● TEXT SHOWN
[Begin]
The only Wine Trivia I needed to know, I learned in Kindergarten

wine trivia

Every night I post wine trivia questions for my staff on a dry erase board.  Through out the night the employees place their initials next to the best answer.  I continue asking questions and tallying their scores, until the last question is placed and then the person with the most correct answers takes a bottle of wine home.  I do this because it keeps my employees thinking about wine.  It  might even trigger a conversation at a table.  It is just one of the ways I try to educate my staff and keep them thinking about wine.

Another method is providing regular wine tastings.  This past Monday I decided to practice blind tasting with the group.  There were about 15 employees in attendance and each at a different level.  Some were hostesses just promoted to cocktail servers, others bus boys now working as server assistants and their were veteran servers.  The knowledge pool was all over the place.
[End]
● TASK LIST
1 – In the wine trivia post, what prize goes to the employee with the most correct answers?
2 – Resume the wine trivia post from the point where it stops.
The material that comes next has no connection to the wine trivia post.

(Item-locating records)
[Begin]
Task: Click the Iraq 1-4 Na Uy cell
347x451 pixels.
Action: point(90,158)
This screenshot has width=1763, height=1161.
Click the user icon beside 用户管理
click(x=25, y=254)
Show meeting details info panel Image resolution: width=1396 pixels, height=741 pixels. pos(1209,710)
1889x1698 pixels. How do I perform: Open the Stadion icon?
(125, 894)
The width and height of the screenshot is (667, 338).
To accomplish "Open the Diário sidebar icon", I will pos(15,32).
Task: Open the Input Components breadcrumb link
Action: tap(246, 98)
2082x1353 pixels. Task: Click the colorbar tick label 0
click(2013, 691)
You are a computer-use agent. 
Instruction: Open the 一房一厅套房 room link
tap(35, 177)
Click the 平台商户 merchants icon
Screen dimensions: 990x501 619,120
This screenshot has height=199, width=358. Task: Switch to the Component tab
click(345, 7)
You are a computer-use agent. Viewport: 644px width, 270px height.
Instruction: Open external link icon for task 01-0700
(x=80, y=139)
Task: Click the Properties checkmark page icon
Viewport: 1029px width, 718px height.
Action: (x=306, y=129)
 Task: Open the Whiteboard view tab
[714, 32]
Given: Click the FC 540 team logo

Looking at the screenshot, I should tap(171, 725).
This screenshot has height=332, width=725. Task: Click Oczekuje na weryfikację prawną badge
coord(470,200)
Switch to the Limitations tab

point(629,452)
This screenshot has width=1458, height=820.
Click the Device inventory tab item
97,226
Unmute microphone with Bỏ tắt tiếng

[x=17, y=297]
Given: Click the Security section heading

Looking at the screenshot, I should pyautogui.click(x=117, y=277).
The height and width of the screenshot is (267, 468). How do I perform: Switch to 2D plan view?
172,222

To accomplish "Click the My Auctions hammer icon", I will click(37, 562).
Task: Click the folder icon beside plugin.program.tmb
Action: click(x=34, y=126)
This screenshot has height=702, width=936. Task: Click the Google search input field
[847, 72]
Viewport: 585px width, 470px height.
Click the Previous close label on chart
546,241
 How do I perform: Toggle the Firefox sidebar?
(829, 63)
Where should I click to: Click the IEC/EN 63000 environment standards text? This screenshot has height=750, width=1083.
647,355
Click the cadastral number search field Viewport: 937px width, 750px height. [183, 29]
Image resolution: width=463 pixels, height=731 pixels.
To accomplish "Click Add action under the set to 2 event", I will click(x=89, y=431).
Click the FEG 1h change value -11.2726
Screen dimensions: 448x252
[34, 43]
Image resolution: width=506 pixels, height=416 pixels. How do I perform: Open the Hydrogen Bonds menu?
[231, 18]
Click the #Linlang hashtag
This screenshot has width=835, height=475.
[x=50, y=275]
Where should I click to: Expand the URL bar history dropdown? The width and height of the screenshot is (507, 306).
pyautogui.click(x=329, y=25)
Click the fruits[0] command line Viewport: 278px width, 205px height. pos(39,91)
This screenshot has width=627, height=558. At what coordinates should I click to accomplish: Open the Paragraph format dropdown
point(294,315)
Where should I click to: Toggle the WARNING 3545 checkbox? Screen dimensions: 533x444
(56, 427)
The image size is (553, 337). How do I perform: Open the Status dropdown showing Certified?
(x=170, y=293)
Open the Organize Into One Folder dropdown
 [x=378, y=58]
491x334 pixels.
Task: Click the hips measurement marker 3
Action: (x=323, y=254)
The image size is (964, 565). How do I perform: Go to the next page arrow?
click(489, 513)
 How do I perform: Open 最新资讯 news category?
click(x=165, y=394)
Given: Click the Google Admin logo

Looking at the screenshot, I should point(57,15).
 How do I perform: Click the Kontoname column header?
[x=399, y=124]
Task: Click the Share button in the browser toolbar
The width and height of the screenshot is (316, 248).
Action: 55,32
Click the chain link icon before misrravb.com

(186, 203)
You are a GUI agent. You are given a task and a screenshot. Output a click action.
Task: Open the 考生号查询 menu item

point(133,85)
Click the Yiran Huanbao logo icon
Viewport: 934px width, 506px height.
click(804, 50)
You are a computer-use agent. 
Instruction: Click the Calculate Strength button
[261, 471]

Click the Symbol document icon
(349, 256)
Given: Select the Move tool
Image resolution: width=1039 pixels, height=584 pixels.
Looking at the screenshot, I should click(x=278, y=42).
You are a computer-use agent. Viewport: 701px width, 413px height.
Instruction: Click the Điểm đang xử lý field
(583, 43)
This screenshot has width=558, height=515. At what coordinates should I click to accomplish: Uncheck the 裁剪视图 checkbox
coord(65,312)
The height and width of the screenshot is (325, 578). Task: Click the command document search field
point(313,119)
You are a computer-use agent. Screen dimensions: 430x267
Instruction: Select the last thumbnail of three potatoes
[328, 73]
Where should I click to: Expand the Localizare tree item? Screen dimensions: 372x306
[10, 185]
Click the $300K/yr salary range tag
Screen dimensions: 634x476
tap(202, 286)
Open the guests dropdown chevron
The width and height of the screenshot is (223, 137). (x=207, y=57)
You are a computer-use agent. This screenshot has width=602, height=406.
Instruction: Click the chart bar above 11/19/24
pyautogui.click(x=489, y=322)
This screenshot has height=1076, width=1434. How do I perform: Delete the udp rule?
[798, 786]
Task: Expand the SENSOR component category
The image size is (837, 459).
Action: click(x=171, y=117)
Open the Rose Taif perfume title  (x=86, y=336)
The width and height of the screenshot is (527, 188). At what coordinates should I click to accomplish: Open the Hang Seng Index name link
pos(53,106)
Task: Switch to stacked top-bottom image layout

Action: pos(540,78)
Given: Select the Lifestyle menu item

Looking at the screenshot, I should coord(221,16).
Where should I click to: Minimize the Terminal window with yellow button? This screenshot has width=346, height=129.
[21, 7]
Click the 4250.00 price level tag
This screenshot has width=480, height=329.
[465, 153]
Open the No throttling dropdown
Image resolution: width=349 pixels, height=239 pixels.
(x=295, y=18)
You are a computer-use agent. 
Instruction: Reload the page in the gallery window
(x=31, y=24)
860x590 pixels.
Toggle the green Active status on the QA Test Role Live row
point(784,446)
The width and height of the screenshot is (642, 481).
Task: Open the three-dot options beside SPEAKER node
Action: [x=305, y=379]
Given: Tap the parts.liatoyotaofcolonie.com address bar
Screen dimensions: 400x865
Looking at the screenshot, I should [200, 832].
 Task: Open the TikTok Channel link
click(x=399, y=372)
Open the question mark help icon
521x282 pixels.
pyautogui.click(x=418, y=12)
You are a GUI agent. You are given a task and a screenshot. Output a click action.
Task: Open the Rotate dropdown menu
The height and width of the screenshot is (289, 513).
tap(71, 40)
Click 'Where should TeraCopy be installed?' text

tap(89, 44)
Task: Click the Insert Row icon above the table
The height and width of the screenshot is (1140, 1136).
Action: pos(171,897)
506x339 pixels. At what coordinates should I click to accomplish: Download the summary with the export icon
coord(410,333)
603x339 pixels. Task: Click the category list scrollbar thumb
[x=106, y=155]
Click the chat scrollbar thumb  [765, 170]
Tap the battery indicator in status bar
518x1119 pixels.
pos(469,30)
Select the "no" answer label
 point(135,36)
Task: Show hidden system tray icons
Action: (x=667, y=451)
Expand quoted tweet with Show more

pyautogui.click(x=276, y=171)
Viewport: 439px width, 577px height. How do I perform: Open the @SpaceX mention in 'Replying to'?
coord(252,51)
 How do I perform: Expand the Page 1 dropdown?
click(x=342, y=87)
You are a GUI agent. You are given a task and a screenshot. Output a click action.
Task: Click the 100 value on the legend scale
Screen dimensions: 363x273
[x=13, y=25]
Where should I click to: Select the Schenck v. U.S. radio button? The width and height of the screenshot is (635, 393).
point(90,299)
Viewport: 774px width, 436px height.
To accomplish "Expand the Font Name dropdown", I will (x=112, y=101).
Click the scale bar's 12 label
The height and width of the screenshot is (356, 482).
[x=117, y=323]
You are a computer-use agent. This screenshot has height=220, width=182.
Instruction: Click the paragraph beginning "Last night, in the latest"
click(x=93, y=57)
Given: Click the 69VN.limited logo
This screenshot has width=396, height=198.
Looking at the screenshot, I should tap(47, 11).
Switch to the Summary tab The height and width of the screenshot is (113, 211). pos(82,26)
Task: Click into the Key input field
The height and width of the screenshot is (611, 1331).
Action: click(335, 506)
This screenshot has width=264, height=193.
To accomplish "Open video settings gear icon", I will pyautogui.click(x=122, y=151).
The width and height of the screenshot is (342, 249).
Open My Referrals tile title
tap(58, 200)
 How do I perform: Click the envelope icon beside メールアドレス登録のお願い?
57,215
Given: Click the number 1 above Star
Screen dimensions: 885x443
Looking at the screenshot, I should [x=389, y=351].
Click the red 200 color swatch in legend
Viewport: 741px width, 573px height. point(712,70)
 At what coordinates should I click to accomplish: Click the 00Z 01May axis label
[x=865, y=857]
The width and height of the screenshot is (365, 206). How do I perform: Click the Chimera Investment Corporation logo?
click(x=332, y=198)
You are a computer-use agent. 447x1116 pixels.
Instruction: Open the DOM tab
[End]
● ANSWERS GIVEN
1 – That employee takes a bottle of wine home.

2 –
I handed out our Blind Tasting Grid, the same grids the Court of Master Sommeliers uses for exams.   When I started tasting with them I realized that this could go over many of their heads.  Trying to explain brightness, concentration, viscosity, balance, complexity and other terms became daunting.  By the end of the hour tasting I was proud to see everyone contributing and following along.  Our newcomers were tasting right along side the veterans and taking it all in.  I then thought, maybe it is not all that difficult.  Maybe we make things harder than it seems.  So I came home, sat my 5 and 7-year-old down and asked them wine trivia questions.  I really wanted to see what sort of answers they would give, maybe it really isn’t all that difficult.  Well here is that wine trivia session with my kids.

You can follow them on twitter @SonOfASomm enjoy!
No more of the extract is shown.